Given exercise 1: According to the forum post, in what month and year was the poster's son born?

Excerpt:

# I need males prospective....BADLY



## redheadfirecracker (Apr 29, 2014)

he was 19 when we met august-2008 (I was 160lbs)...he was a VIRGIN...we broke up a year later December-2009 for 3 months...he went out and had sex with one girl... after he was with her we got back together 2 months later...he said he was not attracted to her personality she was to immature...10-2010 we found out I was pregnant his father told him "now that she is pregnant you know what you have to do"...November-2010 we were married...may-2011 our son was born(I weighed 250lbs)...September-october-2012 caught him talking to men and his ex-girlfriend...jan-april thru nov-2013 caught him talking to men and women...

now for my question..do you think he married me because he loved me or because I became pregnant with his child?? What do you think of the comment his father made??


Did you notice the pattern that I always catch him talking to other people around our anniversary??

Data section:
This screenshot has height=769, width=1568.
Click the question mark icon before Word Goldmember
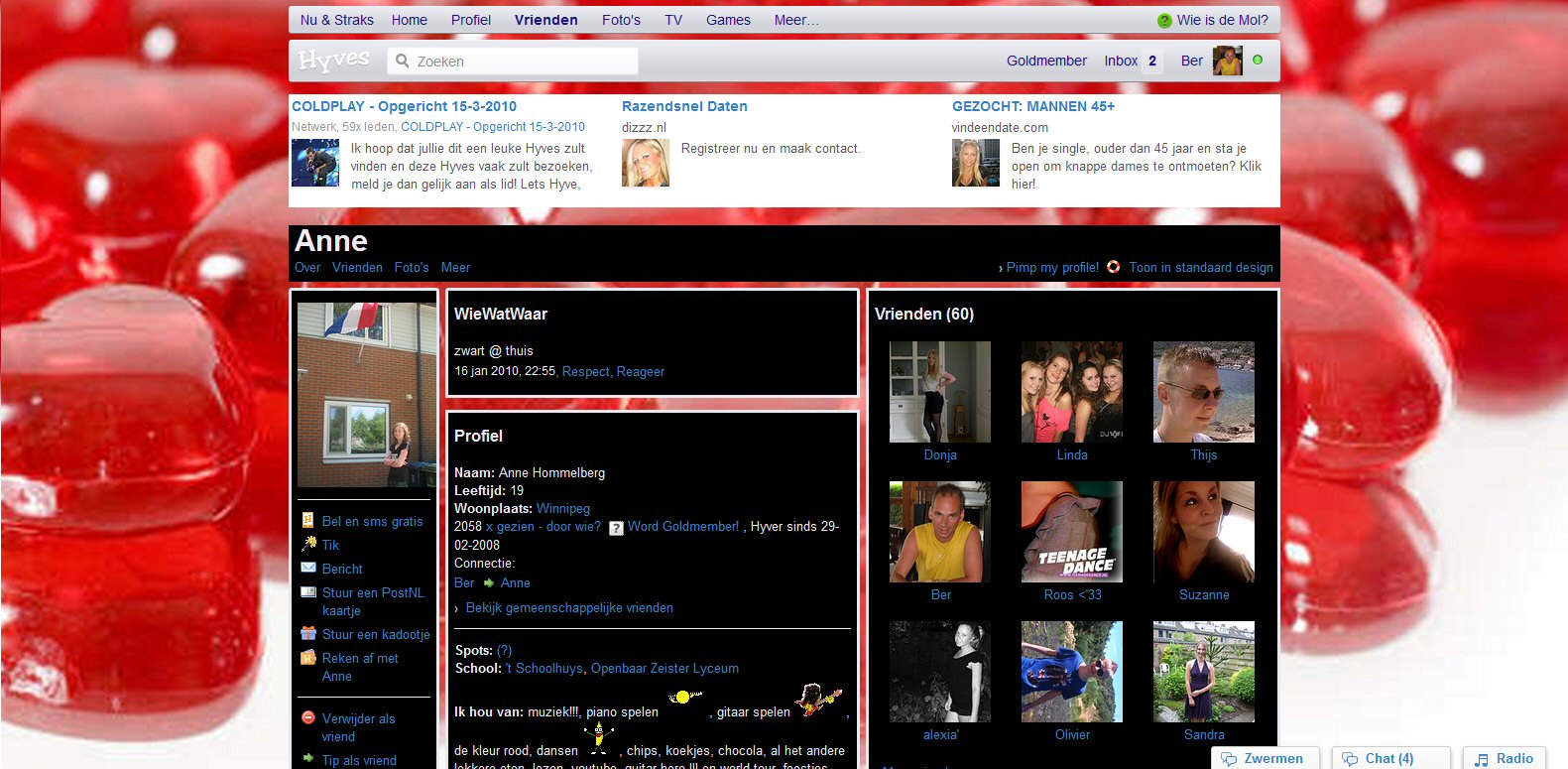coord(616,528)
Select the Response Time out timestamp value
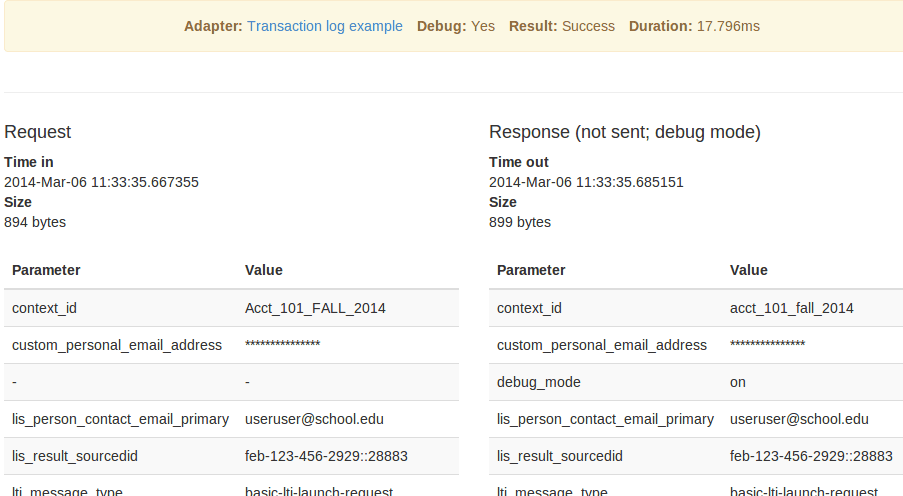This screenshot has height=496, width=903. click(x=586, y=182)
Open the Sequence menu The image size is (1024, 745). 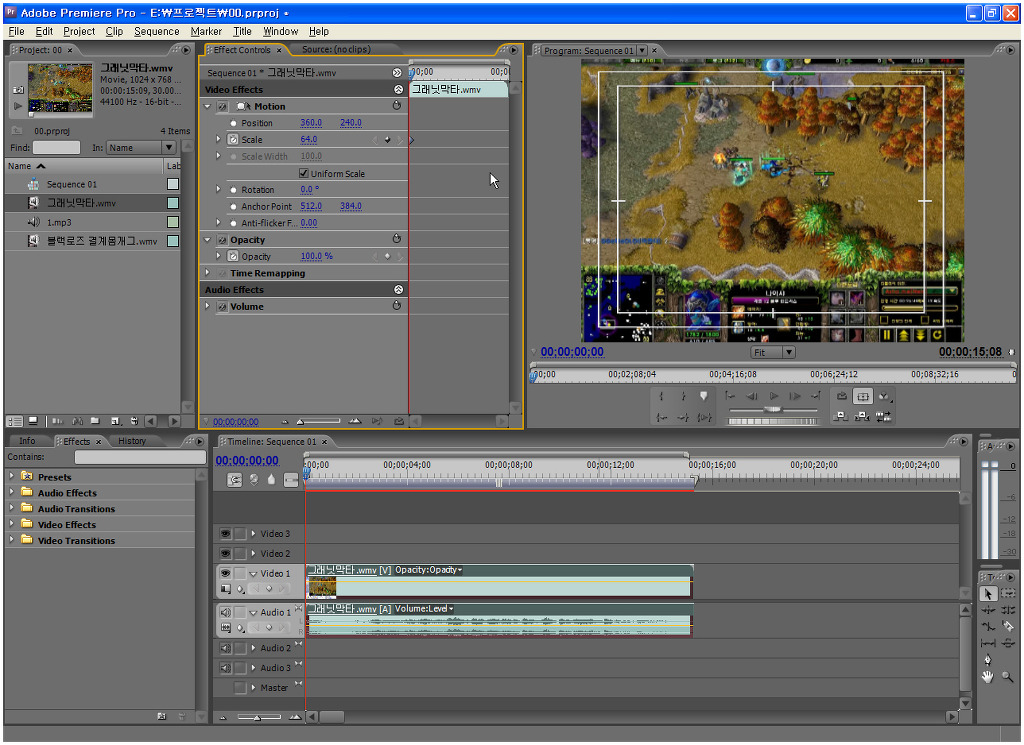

Given exercise 2: Reproduce the whole listing that follows the forum post above, word for word, and leave the pictures out.

Answer 1: May 2011.

Answer 2:
This screenshot has height=769, width=1568.
Click the question mark icon before Word Goldmember
coord(616,528)
Select the Response Time out timestamp value
This screenshot has height=496, width=903. click(x=586, y=182)
Open the Sequence menu The image size is (1024, 745). 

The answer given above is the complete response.